Feeling that he was going to get the call, Bedgood cheered Hackney’s decision at first.
"The guy beside me says, ‘I think it’s for you,’” Bedgood said, laughing at the memory. "So the play’s over with and he marks 15 off on me for unsportsmanlike conduct.”
That was enough to keep Bedgood quiet from then on.
During halftime while the officials were taking a break on the bench, Bedgood’s mother, the late Peggy Bedgood, paid a visit to Hackney.
Webster, who was there to watch the interaction, gleefully recalled Peggy Bedgood requesting of Hackney: "I wonder if you’ll let me have that flag after this game. That’s the only thing I’ve ever seen that’ll shut Charlie up!”
Charlie Bedgood still laughs at the story.
"She didn’t mention it to me,” he said. "She loved me too much to tell me that but it probably was true!”
While Hackney may have had the Midget coaches in line, Webster said the experience of officiating games in Fleming was a great learning experience. That’s where he got his start as a referee in a career that has seen him call some of the biggest college games around, including the 2012 Rose Bowl and the 2004 Fiesta Bowl.

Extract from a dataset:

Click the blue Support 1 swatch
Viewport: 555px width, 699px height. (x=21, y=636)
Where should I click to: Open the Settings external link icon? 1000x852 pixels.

But Webster doesn’t hesitate when asked what how calling Midget Football in Wilson stacks up to big-time college games.
"It’s the toughest I ever worked!” Webster said of the Midget games. "I had Walter Blake, Charlie Bedgood, Russell Hesmer, Pinkie Jefferson, Bobby Dunn, Stuart Walston, Bill Shreve — all of them on me!”
In fact, Webster may have never become one of the state’s best high school and college referees had it not been for his Midget Football experience.
"I had never any desires to be a sports official,” he admitted. "I never thought it was a cool thing to do. I didn’t want to go out there and have a bunch of people yelling at me.”
But finding officials wasn’t always easy and Webster quickly learned how to do the job.
At Reid Street Community Center, recreation supervisor Kent Montgomery and former MLB pitcher Charles H. "Red” Barrett called nearly every game of that Midget league from the late 1960s through 1986.
Over the years, plenty of other men with high school and college officiating experience — such as Harry Helmer Sr., Harry Helmer Jr., Tim Cobb, Richard Frazier, Jim Pfohl, Jimmy Pridgen, Tim Bardin and even Charlie Bedgood — have pitched in for Midget games and helped make it the success it has been since 1949.